Below are some records. Copy every line in them that holds "agent".

┄┄┄┄┄┄┄┄┄┄┄┄┄┄┄┄┄┄┄┄

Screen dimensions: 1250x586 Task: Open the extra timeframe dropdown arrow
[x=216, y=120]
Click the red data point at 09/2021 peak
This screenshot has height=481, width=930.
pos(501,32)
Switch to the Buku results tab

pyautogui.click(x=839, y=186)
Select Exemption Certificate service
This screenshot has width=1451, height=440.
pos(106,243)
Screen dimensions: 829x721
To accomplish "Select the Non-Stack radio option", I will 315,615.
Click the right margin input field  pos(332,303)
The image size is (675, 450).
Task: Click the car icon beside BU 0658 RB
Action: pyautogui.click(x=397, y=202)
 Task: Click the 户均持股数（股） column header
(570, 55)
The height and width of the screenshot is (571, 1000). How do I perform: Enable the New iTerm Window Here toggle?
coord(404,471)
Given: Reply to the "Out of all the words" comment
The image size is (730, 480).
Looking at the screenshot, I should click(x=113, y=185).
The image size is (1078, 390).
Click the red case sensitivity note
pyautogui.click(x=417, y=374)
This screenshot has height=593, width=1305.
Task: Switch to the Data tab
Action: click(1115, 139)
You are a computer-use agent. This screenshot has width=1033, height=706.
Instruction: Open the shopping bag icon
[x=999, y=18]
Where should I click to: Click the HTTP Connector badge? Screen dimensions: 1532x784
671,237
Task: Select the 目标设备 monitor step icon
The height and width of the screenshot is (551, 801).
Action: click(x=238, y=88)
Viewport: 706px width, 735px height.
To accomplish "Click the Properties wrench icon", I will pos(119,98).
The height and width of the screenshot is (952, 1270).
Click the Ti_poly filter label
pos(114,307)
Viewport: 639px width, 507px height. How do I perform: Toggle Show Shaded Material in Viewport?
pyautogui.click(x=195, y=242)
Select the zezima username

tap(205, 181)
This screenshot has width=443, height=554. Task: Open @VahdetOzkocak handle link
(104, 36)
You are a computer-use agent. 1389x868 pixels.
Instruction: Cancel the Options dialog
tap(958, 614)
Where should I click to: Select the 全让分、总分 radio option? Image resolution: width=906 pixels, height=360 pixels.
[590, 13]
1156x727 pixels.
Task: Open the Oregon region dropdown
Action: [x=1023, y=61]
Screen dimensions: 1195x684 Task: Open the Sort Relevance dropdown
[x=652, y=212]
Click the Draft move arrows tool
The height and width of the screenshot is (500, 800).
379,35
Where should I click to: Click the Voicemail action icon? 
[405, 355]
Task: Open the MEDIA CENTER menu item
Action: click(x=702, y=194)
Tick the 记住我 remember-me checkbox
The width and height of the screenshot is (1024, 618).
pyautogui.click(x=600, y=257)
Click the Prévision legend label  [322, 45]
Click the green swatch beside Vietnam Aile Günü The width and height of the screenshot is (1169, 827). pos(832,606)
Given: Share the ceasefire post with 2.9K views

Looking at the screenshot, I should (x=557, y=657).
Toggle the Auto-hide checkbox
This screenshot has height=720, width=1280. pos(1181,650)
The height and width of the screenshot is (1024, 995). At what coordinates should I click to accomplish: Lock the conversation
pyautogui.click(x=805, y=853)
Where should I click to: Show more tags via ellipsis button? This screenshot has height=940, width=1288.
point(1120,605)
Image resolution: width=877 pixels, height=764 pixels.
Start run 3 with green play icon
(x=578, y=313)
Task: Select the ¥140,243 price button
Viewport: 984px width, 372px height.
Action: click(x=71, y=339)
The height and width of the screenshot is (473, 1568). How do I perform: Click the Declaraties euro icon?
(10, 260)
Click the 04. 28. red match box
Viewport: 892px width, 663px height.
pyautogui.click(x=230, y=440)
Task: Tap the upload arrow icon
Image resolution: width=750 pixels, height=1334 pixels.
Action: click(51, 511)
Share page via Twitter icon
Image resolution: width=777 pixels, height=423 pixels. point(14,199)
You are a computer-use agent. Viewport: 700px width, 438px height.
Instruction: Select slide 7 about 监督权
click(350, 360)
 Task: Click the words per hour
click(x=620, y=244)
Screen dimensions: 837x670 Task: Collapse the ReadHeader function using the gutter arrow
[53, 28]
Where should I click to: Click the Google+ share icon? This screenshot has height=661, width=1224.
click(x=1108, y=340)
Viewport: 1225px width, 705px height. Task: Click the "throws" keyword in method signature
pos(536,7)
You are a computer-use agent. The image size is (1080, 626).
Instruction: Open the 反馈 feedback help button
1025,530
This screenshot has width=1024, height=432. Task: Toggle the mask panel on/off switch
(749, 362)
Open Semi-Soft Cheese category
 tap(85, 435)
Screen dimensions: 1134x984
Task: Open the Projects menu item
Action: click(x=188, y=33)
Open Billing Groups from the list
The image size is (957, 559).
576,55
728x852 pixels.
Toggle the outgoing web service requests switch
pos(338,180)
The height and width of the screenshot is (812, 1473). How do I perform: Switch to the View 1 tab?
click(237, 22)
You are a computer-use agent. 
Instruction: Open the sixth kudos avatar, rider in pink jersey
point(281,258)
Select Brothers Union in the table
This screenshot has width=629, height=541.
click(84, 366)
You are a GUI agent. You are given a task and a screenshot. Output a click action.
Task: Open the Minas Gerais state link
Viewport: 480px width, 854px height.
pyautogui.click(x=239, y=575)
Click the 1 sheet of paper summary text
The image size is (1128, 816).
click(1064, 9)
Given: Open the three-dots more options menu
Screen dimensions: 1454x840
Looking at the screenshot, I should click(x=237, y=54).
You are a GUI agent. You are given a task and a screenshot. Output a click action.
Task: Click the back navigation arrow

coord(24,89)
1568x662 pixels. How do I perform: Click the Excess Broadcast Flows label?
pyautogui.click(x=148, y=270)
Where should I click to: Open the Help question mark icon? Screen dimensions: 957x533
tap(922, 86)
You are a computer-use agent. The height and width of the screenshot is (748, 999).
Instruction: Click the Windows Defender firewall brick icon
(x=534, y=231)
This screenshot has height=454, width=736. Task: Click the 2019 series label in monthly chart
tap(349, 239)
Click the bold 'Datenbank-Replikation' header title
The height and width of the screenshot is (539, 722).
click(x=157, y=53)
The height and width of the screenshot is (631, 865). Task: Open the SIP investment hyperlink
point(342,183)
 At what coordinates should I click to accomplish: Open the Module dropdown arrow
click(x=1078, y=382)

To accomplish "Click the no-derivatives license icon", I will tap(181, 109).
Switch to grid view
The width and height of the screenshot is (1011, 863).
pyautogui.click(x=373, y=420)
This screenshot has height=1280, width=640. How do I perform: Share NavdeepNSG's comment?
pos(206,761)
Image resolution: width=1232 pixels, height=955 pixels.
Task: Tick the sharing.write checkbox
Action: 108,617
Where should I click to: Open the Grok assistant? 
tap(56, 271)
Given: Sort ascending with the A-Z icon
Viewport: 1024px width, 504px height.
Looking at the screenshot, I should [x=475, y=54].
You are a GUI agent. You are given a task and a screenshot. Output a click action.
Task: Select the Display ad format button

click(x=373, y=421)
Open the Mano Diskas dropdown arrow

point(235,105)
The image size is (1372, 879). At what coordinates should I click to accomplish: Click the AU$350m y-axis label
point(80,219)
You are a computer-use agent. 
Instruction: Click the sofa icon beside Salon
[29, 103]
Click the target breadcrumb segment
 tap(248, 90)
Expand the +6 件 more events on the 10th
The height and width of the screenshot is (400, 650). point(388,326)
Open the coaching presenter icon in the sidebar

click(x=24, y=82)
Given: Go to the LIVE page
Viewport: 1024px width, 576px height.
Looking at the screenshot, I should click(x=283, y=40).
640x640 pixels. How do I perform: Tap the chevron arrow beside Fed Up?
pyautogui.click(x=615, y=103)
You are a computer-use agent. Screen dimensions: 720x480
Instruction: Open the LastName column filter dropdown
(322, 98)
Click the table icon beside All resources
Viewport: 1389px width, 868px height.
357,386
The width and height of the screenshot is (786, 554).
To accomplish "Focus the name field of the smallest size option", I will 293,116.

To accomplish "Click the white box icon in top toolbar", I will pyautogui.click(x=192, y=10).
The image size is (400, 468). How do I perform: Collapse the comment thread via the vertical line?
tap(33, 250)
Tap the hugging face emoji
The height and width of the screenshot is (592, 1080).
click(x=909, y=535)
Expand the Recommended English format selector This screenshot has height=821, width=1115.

┄┄┄┄┄┄┄┄┄┄┄┄┄┄┄┄┄┄┄┄

### Reply
You are a computer-use agent. This screenshot has width=1033, height=706.
You are a computer-use agent. 1389x868 pixels.
You are a computer-use agent. Viewport: 700px width, 438px height.
You are a computer-use agent. The image size is (1080, 626).
You are a computer-use agent. 
You are a GUI agent. You are given a task and a screenshot. Output a click action.
You are a GUI agent. You are given a task and a screenshot. Output a click action.
You are a computer-use agent. The height and width of the screenshot is (748, 999).
You are a GUI agent. You are given a task and a screenshot. Output a click action.
You are a computer-use agent. 
You are a computer-use agent. Screen dimensions: 720x480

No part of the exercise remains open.